### Your instructions:
What number of lines in the records below hold the word "coordinates"? Give that number alone.

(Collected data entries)
[Start of Attachment]

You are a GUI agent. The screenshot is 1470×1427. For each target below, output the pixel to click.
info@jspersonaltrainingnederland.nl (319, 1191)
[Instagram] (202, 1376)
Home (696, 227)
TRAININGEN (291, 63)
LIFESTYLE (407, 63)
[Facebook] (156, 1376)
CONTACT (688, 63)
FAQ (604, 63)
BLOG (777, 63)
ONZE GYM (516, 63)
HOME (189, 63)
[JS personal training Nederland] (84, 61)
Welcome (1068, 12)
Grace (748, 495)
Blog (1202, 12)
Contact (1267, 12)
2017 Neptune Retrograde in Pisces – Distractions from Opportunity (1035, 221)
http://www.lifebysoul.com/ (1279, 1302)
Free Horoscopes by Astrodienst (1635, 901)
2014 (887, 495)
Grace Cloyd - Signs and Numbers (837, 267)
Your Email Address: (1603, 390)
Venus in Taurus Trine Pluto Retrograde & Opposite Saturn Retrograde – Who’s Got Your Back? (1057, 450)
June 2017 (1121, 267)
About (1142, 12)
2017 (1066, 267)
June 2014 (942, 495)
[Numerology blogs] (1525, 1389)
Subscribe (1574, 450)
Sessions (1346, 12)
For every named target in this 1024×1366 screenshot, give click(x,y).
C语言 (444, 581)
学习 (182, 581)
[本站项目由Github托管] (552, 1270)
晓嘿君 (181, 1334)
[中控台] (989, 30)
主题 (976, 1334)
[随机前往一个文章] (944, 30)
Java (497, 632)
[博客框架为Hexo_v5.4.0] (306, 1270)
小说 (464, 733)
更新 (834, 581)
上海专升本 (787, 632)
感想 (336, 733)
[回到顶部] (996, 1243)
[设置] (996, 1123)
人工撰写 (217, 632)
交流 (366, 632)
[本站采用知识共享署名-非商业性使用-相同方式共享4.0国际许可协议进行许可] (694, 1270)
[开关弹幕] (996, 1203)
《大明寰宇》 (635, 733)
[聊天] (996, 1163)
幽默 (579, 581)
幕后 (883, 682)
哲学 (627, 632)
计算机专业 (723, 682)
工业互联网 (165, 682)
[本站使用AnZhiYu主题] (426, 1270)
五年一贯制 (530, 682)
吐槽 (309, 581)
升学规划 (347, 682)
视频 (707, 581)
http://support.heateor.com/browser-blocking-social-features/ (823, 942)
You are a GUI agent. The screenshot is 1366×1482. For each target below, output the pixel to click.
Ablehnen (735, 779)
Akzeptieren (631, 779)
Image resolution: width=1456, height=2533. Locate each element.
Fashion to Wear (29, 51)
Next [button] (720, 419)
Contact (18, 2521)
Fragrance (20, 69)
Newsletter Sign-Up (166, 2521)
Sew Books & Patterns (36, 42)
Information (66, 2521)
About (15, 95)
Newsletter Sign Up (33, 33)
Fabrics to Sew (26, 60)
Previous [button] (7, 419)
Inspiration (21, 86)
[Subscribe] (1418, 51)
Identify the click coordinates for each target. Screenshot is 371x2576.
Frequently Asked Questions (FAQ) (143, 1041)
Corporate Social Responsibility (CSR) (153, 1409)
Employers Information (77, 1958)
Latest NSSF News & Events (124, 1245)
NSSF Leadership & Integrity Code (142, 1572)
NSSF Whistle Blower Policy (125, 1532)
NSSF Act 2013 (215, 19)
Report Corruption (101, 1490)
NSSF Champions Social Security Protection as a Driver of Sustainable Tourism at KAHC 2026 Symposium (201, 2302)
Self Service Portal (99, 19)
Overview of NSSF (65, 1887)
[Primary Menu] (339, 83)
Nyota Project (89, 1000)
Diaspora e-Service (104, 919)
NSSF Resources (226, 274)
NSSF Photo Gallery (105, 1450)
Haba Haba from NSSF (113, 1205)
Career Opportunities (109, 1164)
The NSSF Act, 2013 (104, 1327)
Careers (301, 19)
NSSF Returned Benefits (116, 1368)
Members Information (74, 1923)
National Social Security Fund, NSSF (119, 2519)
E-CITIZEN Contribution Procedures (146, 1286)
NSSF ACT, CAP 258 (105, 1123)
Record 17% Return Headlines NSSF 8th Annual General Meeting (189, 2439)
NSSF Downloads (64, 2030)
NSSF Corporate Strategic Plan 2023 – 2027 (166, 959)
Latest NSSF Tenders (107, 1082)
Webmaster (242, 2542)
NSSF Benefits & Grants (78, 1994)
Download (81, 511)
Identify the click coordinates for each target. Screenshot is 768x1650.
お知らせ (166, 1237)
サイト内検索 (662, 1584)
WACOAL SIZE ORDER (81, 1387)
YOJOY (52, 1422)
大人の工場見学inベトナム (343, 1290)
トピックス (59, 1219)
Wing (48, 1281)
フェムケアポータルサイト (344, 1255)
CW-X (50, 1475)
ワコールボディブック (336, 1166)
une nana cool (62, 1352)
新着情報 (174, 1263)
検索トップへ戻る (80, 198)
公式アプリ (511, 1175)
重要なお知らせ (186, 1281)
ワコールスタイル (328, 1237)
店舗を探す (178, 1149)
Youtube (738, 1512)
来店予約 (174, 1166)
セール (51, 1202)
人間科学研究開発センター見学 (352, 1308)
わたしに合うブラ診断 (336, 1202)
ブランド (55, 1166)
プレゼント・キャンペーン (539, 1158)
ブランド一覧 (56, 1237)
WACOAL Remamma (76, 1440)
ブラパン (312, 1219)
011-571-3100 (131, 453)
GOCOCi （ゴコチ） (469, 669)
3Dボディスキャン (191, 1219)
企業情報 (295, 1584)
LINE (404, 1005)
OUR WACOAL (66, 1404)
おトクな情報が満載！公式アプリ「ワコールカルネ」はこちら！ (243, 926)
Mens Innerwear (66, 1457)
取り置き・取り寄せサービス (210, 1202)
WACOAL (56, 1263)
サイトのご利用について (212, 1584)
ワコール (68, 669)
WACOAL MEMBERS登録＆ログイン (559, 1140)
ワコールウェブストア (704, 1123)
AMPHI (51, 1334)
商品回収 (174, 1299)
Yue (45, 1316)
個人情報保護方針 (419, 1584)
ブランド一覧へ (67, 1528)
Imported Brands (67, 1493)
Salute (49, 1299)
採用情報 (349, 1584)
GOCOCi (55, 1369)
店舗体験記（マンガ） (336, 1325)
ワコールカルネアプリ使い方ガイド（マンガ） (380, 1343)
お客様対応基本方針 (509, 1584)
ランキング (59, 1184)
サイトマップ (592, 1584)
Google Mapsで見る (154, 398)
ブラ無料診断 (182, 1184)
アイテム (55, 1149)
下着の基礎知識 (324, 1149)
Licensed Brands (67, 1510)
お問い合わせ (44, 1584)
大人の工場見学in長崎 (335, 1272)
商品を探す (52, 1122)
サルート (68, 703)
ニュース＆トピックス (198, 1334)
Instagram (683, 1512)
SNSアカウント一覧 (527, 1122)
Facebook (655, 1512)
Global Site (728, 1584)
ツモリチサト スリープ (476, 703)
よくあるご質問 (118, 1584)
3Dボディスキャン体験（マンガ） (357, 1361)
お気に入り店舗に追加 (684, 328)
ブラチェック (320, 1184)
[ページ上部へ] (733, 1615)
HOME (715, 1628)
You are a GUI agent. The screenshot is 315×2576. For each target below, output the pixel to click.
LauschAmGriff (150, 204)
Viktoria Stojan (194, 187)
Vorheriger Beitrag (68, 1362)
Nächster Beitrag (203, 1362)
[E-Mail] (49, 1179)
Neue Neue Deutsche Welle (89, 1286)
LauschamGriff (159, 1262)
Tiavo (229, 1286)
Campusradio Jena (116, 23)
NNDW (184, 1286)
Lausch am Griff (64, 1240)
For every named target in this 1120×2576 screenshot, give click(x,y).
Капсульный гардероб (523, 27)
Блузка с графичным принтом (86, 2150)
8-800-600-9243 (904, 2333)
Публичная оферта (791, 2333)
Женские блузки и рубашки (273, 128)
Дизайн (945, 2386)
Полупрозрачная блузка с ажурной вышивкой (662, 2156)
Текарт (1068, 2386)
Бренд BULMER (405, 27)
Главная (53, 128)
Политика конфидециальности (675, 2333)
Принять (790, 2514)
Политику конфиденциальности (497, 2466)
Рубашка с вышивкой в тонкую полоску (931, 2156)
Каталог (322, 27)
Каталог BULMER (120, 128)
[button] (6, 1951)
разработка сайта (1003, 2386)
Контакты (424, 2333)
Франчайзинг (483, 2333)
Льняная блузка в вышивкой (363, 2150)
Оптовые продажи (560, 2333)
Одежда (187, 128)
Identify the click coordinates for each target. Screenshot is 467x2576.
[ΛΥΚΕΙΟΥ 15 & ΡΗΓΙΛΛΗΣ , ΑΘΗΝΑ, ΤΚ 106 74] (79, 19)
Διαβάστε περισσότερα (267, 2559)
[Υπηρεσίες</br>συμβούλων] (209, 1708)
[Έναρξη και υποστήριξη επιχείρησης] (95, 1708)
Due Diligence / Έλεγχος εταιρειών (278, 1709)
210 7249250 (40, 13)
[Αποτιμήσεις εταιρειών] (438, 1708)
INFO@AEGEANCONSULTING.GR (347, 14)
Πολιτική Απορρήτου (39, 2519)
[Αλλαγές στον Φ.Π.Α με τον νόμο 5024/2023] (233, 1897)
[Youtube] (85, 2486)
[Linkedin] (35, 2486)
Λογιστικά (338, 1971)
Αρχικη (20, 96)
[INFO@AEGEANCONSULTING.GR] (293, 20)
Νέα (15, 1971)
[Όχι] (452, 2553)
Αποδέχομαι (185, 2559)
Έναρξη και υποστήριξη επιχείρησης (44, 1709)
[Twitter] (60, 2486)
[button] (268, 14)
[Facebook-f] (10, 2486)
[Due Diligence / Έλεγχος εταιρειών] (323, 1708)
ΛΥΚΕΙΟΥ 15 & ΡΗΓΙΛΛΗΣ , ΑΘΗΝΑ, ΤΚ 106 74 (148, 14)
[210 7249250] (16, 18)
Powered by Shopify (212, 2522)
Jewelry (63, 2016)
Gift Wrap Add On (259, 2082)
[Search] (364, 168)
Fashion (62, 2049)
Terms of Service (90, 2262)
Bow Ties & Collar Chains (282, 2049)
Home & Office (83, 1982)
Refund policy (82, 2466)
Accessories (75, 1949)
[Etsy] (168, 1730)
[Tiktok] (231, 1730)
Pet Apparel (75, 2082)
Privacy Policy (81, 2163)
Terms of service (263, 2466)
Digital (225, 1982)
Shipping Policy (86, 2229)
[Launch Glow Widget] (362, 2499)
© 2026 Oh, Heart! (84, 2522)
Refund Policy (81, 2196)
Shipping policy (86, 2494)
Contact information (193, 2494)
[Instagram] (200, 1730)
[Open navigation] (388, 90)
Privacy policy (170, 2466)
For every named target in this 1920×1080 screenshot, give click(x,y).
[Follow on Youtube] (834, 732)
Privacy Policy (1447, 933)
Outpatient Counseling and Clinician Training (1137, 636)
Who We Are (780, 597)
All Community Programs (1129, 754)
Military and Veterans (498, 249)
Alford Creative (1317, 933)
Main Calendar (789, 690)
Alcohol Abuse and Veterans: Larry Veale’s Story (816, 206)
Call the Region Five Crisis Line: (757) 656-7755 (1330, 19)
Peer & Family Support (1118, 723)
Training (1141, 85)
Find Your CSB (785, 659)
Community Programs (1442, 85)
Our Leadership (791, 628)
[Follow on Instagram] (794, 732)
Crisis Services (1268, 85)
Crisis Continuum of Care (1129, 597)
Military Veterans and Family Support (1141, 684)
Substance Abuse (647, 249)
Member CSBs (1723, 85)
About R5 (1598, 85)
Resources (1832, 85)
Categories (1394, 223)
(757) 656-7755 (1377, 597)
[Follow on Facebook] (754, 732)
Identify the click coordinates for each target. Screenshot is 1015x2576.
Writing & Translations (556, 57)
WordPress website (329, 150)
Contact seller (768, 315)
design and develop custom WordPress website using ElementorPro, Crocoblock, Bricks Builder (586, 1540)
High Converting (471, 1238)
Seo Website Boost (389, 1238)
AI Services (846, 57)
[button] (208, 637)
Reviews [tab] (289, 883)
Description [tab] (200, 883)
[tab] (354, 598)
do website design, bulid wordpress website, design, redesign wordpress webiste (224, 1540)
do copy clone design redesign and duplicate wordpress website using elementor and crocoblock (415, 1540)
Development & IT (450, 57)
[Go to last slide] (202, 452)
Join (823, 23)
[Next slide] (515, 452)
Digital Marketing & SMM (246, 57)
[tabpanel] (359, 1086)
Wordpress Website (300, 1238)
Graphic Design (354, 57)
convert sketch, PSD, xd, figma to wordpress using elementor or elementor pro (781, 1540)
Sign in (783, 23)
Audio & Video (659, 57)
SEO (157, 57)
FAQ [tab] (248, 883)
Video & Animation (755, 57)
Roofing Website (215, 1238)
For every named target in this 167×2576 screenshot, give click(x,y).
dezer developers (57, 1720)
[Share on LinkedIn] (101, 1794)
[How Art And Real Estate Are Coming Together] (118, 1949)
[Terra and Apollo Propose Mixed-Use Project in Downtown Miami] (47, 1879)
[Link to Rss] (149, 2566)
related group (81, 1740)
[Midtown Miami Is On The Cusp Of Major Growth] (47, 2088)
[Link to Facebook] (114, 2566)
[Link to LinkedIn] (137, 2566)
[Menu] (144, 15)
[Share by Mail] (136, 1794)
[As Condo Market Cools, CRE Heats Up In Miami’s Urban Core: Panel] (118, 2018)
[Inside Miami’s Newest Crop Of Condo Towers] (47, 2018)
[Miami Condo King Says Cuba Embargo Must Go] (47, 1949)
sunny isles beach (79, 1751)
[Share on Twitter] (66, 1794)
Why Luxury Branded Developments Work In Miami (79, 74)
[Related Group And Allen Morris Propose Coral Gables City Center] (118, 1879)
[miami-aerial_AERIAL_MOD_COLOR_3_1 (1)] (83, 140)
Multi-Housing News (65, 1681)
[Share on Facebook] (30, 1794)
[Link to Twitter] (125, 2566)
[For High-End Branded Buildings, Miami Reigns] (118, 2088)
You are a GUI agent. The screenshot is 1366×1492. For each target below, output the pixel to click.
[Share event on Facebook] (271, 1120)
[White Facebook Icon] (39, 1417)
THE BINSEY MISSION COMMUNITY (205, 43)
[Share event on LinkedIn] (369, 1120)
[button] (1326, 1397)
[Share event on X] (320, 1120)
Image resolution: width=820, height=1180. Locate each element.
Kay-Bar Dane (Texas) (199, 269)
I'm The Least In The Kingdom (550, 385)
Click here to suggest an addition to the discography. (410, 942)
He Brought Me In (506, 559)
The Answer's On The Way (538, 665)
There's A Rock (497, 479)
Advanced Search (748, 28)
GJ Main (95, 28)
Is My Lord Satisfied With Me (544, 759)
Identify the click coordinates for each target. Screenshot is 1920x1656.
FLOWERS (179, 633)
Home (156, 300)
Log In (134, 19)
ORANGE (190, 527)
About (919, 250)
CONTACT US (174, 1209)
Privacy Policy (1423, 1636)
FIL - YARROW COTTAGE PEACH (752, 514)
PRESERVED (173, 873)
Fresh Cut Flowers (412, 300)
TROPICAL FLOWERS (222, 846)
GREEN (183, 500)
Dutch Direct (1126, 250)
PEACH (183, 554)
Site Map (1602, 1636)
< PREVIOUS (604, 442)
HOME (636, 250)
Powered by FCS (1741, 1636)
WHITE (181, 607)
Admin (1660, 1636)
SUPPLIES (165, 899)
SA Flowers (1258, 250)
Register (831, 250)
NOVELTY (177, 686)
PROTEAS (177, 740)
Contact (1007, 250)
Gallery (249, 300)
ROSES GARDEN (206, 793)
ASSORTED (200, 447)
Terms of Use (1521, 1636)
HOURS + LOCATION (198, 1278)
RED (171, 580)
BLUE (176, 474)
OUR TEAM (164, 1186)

[End of Attachment]

### Written answer:
5